I've got several developers about to start working on the front end of a jquery-based web application. How can we structure the application so that multiple developers can work on the ui at the same time. The end result for the user will just be one web "page", but I don't all of the client development to occur in one file. There is already another team working on the back end.
If you're starting completely from scratch, you could break it up into the standard 3 tier architecture.
Have one person working on the database structure and creating the appropriate access libraries to the data.
Have one person working on the business/workflow tier, setting up all the interaction of data.
Have the third person doing all of the front end work with jQuery.
I'm sure following this there would be minimal collision, and each could work with some mock data/methods until the official stuff comes online.
If you're going to have multiple people working on the same files your SCM should be able to manage that for you.
However, if you want to make things easier you can always break down your javascript files into multiple pieces, which you can either include dynamically or during your build/deploy phase can combine and then minify.
Factor out pieces of your target page markup into server-side includes or other composable pieces, each one wrapped in a DIV (or other appropriate tag) with a unique ID, then add separate CSS and JS references for the CSS styles and jQuery bits that style and animate each piece.
While CSS rules do cascade and jQuery queries can collide (as they are CSS-selector-based), careful use of IDs and Classes can go a long way towards creating rough "sandboxes" on your final page in which each front-end developer can work relatively independently.
At the same time (or as the individual pieces begin to stabilize) you can devote some energy towards developing an integration strategy for deployment that includes concatenating your separate CSS and JS files into single resources (wherever possible) and gzipping, minifying, etc.
You'll want to watch out for the order in which you concatenate your CSS files due to the inherent cascade, but if you isolate them well by confining all your style selectors to within a given ID'd tag for each piece, you should be fine.
Try to model an object-oriented approach to the problem so that one group of developers can code the necessary functionality inside of the objects while others build on features that objects would provide.
JavaScript is great for this approach: developers that build upon agreed object interfaces can develop simple mock-up prototypes which will be discarded when real objects are written.
Of course, as jonnii said, you should rely on some SCM to manage concurrent changes to your codebase. Even if the tasks are split appart, a developer may need to change others' code. I'd recommend git or SVN if you're under Windows (because it has TortoiseSVN which is pretty sweet if you're just starting with SCM).
It sounds like you already know which portion of the product you want which developers working on, and have planned the workloads to prevent overlap. Something like subversion will allow you track who added which item to what document when, as well as undo unwanted changes or merge what was previously an overwrite, and more. It's free and its a life saver. :) HTH
I know this may not be an option, but this is where MVC or MVP archiecture shines. It removes the "webpage" approach to your website development, and moves to a strongly-typed model code design, using "methods" to call the logic you want.

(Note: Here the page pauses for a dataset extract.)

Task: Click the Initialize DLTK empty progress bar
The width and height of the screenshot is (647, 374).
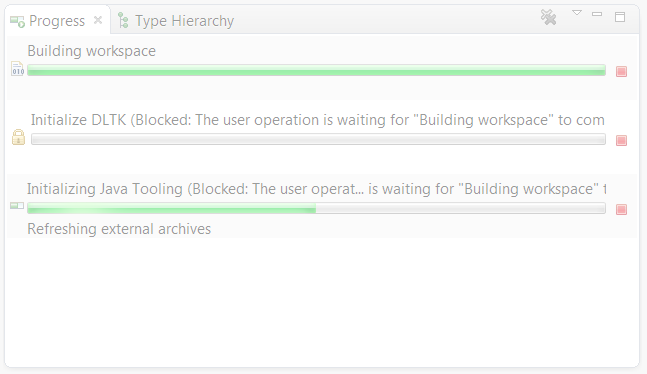Action: (x=318, y=139)
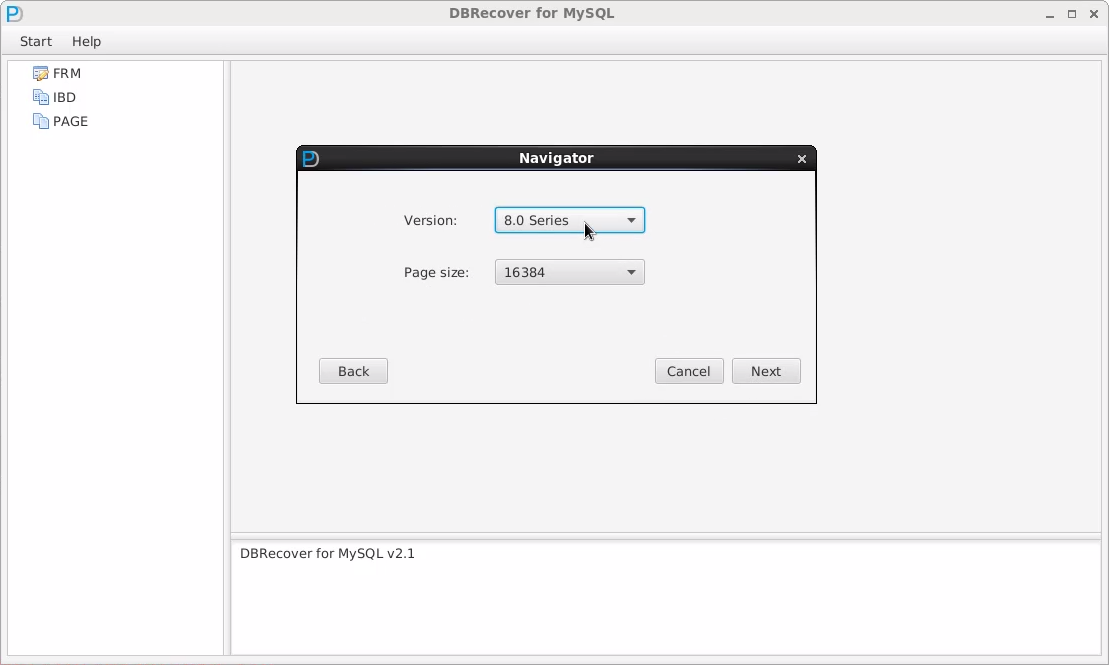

In other words, "physical pages" do not exist in MVC, only methods on objects.
(Note: I am NOT a Java developer, C# actually, but u can get the idea)
The url:
/products/532
With Url re-writing, it would be a "webpage" and its compiled "code" like:
/products/showproduct.jsp?productid=532
/products/showproduct.java (code behind)
But with pages in MVC, it would be:
/Controllers/ProductController.java <- ProductController.ViewProduct(int id)

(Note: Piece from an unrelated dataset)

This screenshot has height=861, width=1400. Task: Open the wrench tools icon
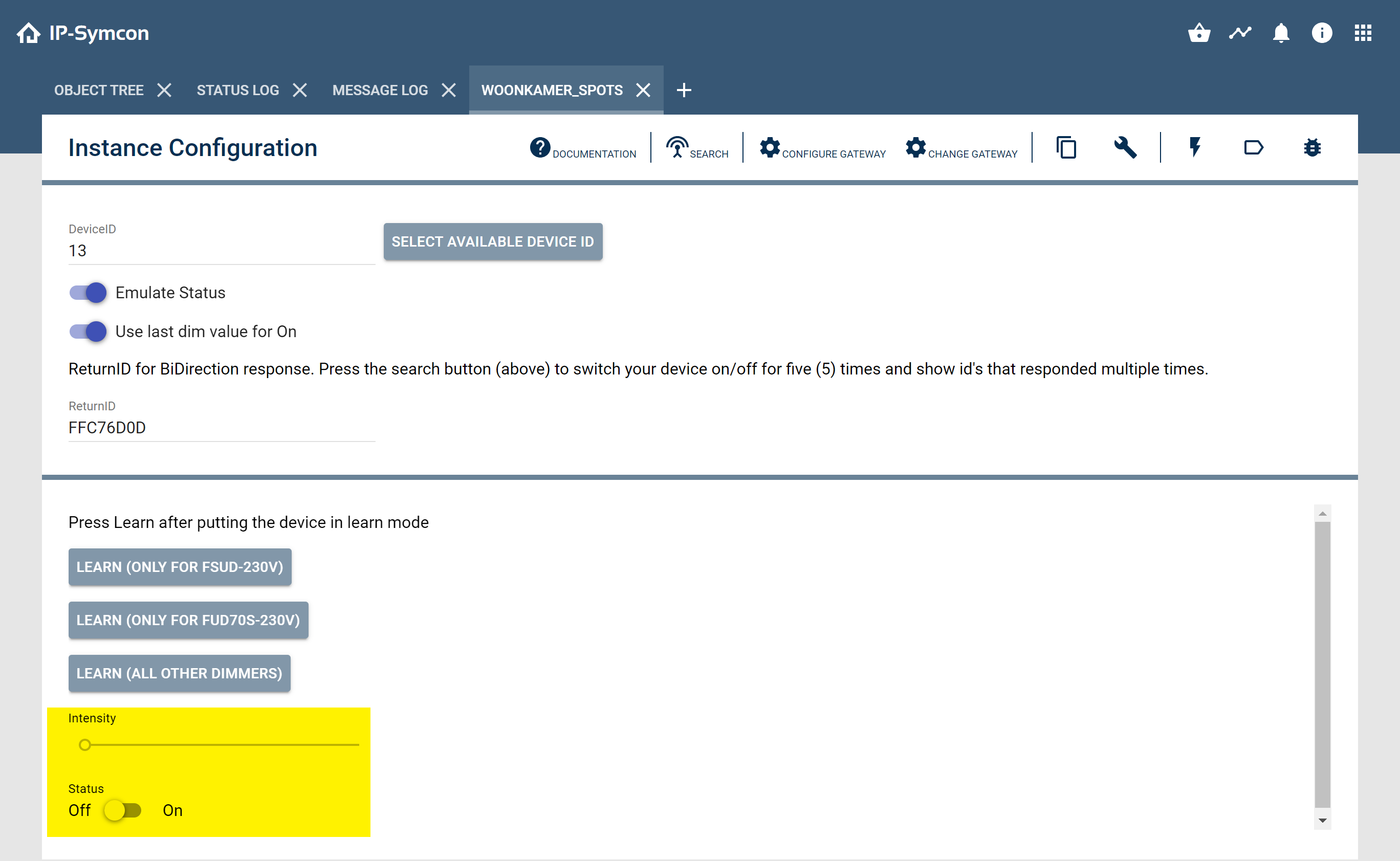pos(1125,147)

/Models/ViewModels/Product.java <- Product() class
/Views/Product/Index.html <- very simple display of html.
The ProductController looks-up and obtains the ViewModel of Product(), wires up the Index view, replacing any variables to be displayed, and finally the ProductController returns the completed html to the client.
This approach abstracts the webpage logic into code that can be managed, versioned, merged, branched, etc in your source repository.